----- THE INPUT

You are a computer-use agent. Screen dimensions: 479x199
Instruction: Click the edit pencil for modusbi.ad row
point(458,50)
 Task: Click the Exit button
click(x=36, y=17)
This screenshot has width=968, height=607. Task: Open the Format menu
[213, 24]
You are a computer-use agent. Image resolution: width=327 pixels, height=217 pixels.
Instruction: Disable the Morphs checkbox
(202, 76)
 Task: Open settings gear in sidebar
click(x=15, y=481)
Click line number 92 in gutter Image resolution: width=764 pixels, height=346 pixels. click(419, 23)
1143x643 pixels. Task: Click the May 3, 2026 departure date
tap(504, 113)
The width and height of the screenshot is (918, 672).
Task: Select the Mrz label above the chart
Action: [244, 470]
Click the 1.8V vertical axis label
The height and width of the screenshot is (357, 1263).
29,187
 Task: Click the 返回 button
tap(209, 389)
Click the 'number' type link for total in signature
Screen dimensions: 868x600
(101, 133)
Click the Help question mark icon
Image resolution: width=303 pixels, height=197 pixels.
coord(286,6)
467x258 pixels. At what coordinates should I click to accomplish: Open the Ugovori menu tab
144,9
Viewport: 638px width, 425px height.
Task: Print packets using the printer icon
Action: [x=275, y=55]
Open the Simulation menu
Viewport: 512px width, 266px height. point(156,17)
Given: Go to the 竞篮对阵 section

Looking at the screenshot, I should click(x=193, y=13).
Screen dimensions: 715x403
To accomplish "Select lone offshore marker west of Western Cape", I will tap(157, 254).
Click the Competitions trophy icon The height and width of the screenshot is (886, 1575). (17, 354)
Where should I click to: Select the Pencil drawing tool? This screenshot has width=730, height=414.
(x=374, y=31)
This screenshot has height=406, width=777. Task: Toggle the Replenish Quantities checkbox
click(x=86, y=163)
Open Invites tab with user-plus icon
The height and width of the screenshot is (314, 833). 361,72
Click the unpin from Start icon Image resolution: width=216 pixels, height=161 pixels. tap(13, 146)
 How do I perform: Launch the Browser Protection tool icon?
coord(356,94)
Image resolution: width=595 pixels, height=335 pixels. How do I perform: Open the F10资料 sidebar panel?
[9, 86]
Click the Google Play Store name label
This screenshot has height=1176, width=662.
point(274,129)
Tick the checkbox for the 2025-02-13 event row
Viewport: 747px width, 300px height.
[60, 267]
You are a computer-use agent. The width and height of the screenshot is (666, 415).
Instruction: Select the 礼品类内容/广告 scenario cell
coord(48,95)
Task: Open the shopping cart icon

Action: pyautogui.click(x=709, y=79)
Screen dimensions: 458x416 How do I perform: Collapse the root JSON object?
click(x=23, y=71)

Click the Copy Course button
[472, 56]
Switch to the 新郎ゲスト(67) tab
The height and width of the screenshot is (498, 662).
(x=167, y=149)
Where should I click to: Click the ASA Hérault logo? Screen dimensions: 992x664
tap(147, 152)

----------

◆ **INSTRUCTIONS FOR THE TASK**:
Rewrite all the material above with every "Instruction" changed to "Command", leaving everything else unchanged.

◆ **RESPONSE FOR THIS EXERCISE**:
You are a computer-use agent. Screen dimensions: 479x199
Command: Click the edit pencil for modusbi.ad row
point(458,50)
 Task: Click the Exit button
click(x=36, y=17)
This screenshot has width=968, height=607. Task: Open the Format menu
[213, 24]
You are a computer-use agent. Image resolution: width=327 pixels, height=217 pixels.
Command: Disable the Morphs checkbox
(202, 76)
 Task: Open settings gear in sidebar
click(x=15, y=481)
Click line number 92 in gutter Image resolution: width=764 pixels, height=346 pixels. click(419, 23)
1143x643 pixels. Task: Click the May 3, 2026 departure date
tap(504, 113)
The width and height of the screenshot is (918, 672).
Task: Select the Mrz label above the chart
Action: [244, 470]
Click the 1.8V vertical axis label
The height and width of the screenshot is (357, 1263).
29,187
 Task: Click the 返回 button
tap(209, 389)
Click the 'number' type link for total in signature
Screen dimensions: 868x600
(101, 133)
Click the Help question mark icon
Image resolution: width=303 pixels, height=197 pixels.
coord(286,6)
467x258 pixels. At what coordinates should I click to accomplish: Open the Ugovori menu tab
144,9
Viewport: 638px width, 425px height.
Task: Print packets using the printer icon
Action: [x=275, y=55]
Open the Simulation menu
Viewport: 512px width, 266px height. point(156,17)
Given: Go to the 竞篮对阵 section

Looking at the screenshot, I should click(x=193, y=13).
Screen dimensions: 715x403
To accomplish "Select lone offshore marker west of Western Cape", I will tap(157, 254).
Click the Competitions trophy icon The height and width of the screenshot is (886, 1575). (17, 354)
Where should I click to: Select the Pencil drawing tool? This screenshot has width=730, height=414.
(x=374, y=31)
This screenshot has height=406, width=777. Task: Toggle the Replenish Quantities checkbox
click(x=86, y=163)
Open Invites tab with user-plus icon
The height and width of the screenshot is (314, 833). 361,72
Click the unpin from Start icon Image resolution: width=216 pixels, height=161 pixels. tap(13, 146)
 How do I perform: Launch the Browser Protection tool icon?
coord(356,94)
Image resolution: width=595 pixels, height=335 pixels. How do I perform: Open the F10资料 sidebar panel?
[9, 86]
Click the Google Play Store name label
This screenshot has height=1176, width=662.
point(274,129)
Tick the checkbox for the 2025-02-13 event row
Viewport: 747px width, 300px height.
[60, 267]
You are a computer-use agent. The width and height of the screenshot is (666, 415).
Command: Select the 礼品类内容/广告 scenario cell
coord(48,95)
Task: Open the shopping cart icon

Action: pyautogui.click(x=709, y=79)
Screen dimensions: 458x416 How do I perform: Collapse the root JSON object?
click(x=23, y=71)

Click the Copy Course button
[472, 56]
Switch to the 新郎ゲスト(67) tab
The height and width of the screenshot is (498, 662).
(x=167, y=149)
Where should I click to: Click the ASA Hérault logo? Screen dimensions: 992x664
tap(147, 152)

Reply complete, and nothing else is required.